CentOS 6/7

Brian Cluff brian at snaptek.com
Tue Dec 4 13:41:36 MST 2018


On 12/4/18 12:40 PM, Snyder, Alexander J wrote:
> Does anyone know why networking devices aren't eth0/1/2/3 but are now 
> ens0f0/enp0d0.

Those are the new "Predictable Network Interface Names" based on where 
they are physically plugged into the system.
You can read all about them here:
https://www.freedesktop.org/wiki/Software/systemd/PredictableNetworkInterfaceNames/
In a nut shell they make sure that you device names don't ever change 
which is really annoying when you have a server is hosted out of state 
and can't get your hands on it to fix all your scripts that use eth0 as 
your internet facing interface when it suddenly switches places with 
eth1 or gets bumped to eth3 for any number of reasons.
The new names are a little jarring at first, but if you allow yourself 
to get used to them then you will be able to tell someone, without any 
doubt, based on the devices name which exact device needs to be swapped 
out when it fails, and the replacement device will be given the same 
name, as long as it's plugged into the same place)

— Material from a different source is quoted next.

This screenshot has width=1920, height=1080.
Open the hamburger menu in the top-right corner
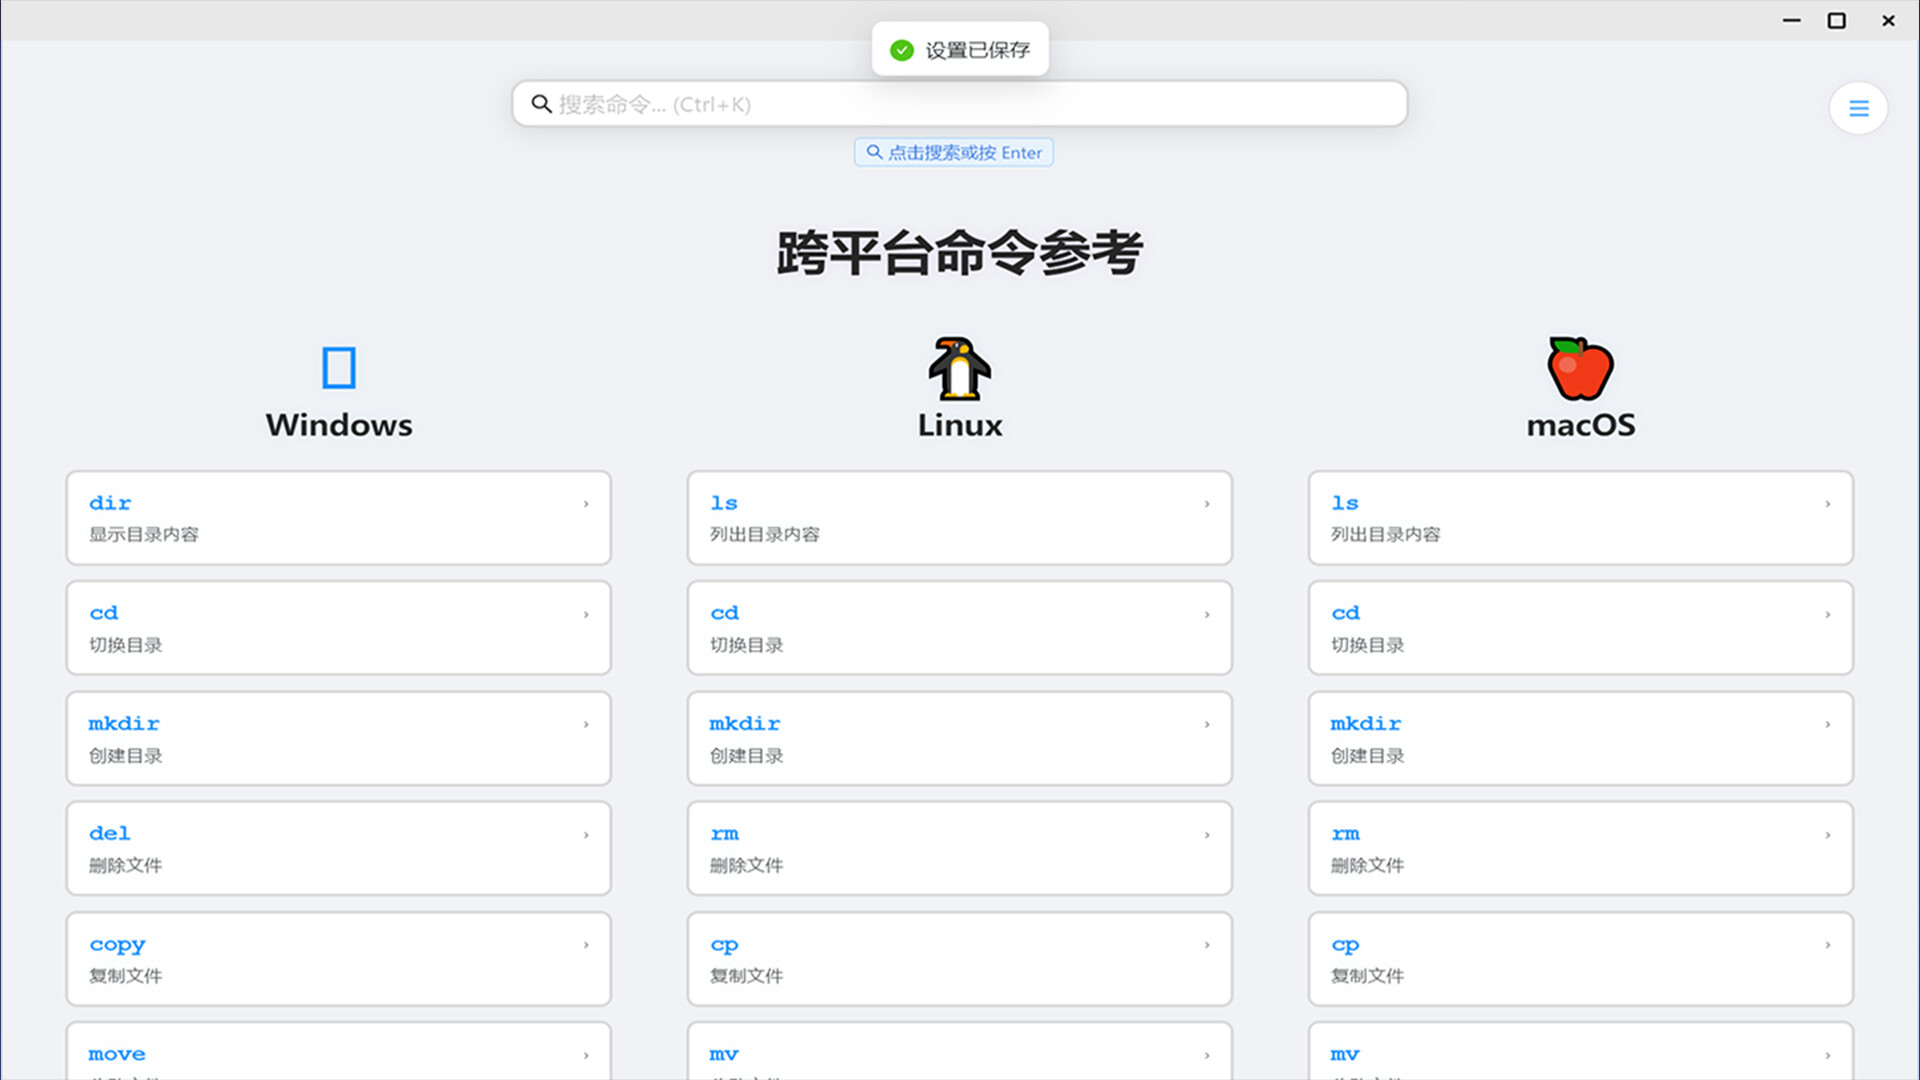(x=1858, y=107)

> Also getting into single user mode now is (IMHO) unnecessarily 
> complicated (typing 'single' versus now 'init=/sysroot/bin/bash').

init=/sysroot/bin/bash has always worked and is my preferred way of 
getting into a system without running anything else.  That line simply 
tells grub to bypass starting the system's init system which is systemd 
on the newer systems and to instead run bash as linux's init.

If you are looking to get into a true single user mode you will probably 
want to instead use one of the following lines where you were previously 
using init=/sysroot/bin/bash:

systemd.unit=rescue.target (can be shortened to systemd.unit=rescue)
or
systemd.unit=emergency.target (can be shortened to systemd.unit=emergency)

The emergency target is the most minimal of the 2.